All things considered, Debra and I eloped. In our case, we couldn’t imagine how to bring our families together to celebrate what, to them, wasn’t something real. I mean, it’s real. And they are supportive, and have always been except for that one spot of time but now it’s over and done with thank goodness, but to them marriage comes with a certificate and a person of god. As gay individuals in the state of Virginia, we were short on the certificate side which, frankly, rendered the rest of it irrelevant.
Here’s what we did do: we spent months talking about the where, when and how. We ordered 100 creamy roses, we bought rings and clothing, we wrote vows, we dreamed of and ordered a wedding cake, we rented a house on the beach and then, in front of seagulls, exchanged vows barefoot in the sand. There was no certificate, but even our families would have conceded god was present.

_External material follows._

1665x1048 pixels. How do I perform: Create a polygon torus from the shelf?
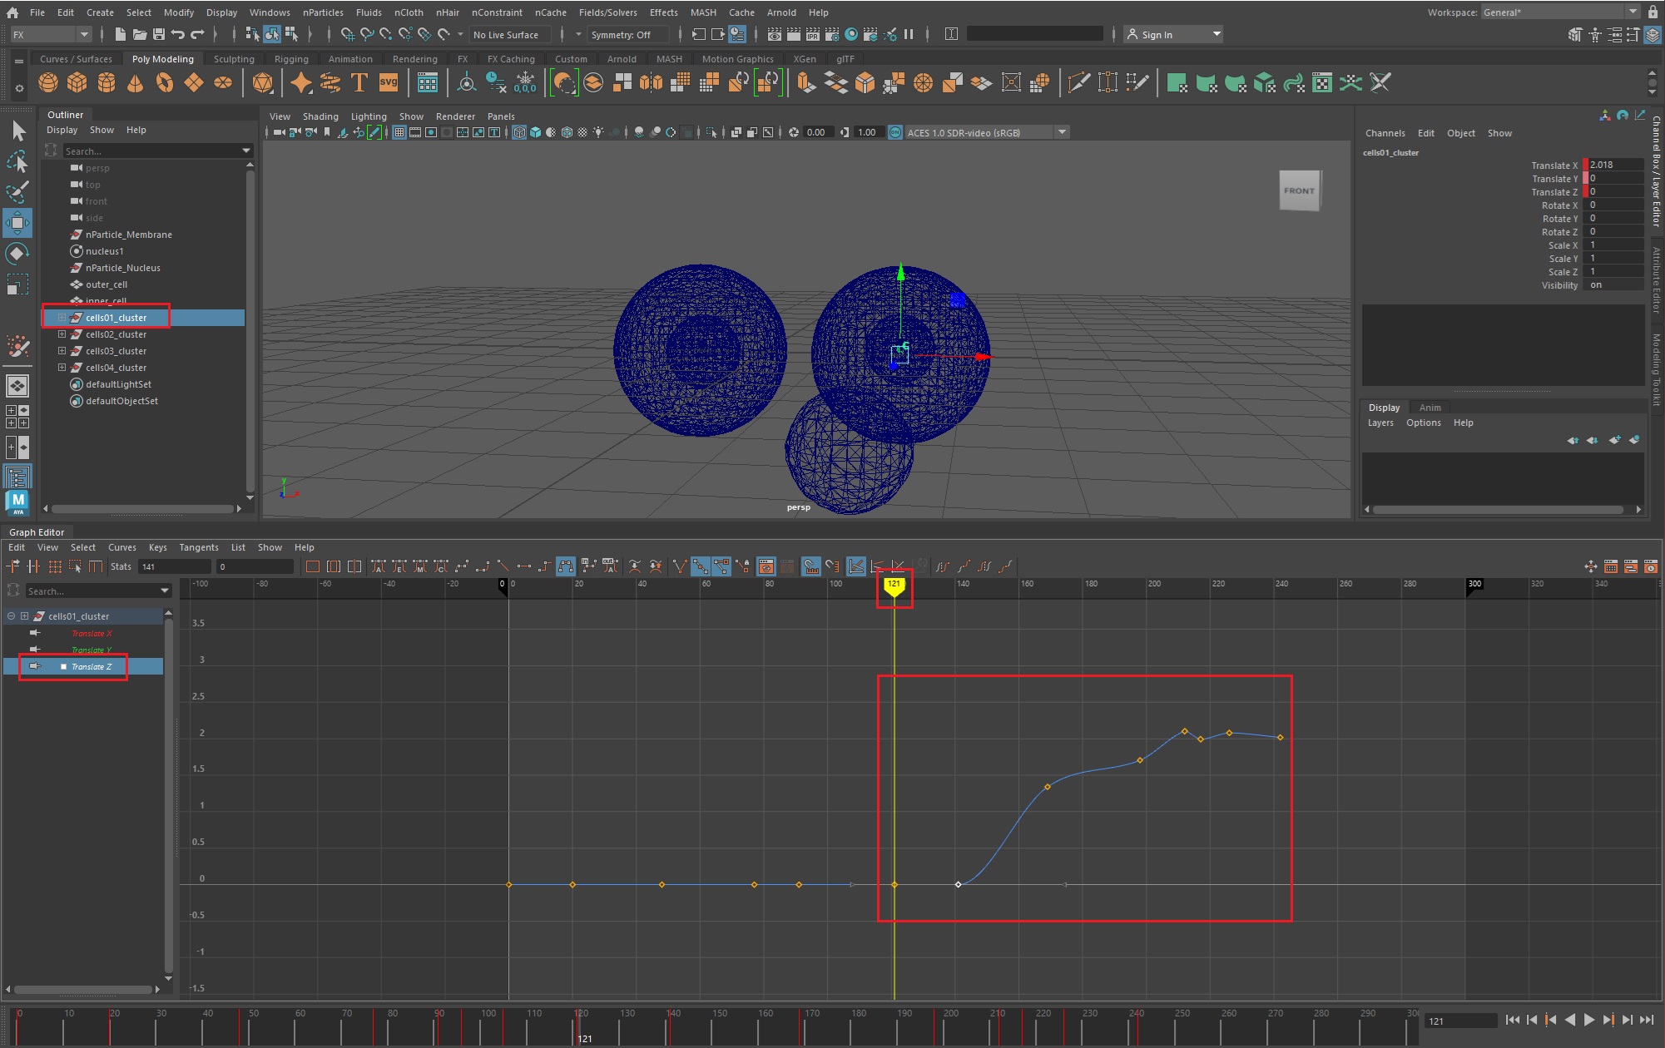click(x=165, y=82)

We called our parents when we cut the cake. We sent announcements from the local post office the next day. It was right for us, just as everyone else’s ceremony (or lack thereof) is right for them.
Since the only appropriate word inward is congratulations, I turn outward to wonder, why elope? Why suddenly show up married having not even told close friends? Why skip the trappings of celebration? Are you afraid someone will talk you out of it? Are you ashamed of your decision? Are you worried there will be judgement? In the social media age, why does your status update elicit so much of this ?!@#!? Does none of that make you question the decision itself? There aren’t hard and fast answers to any of it and, obviously, it’s none of my business. Congratulations!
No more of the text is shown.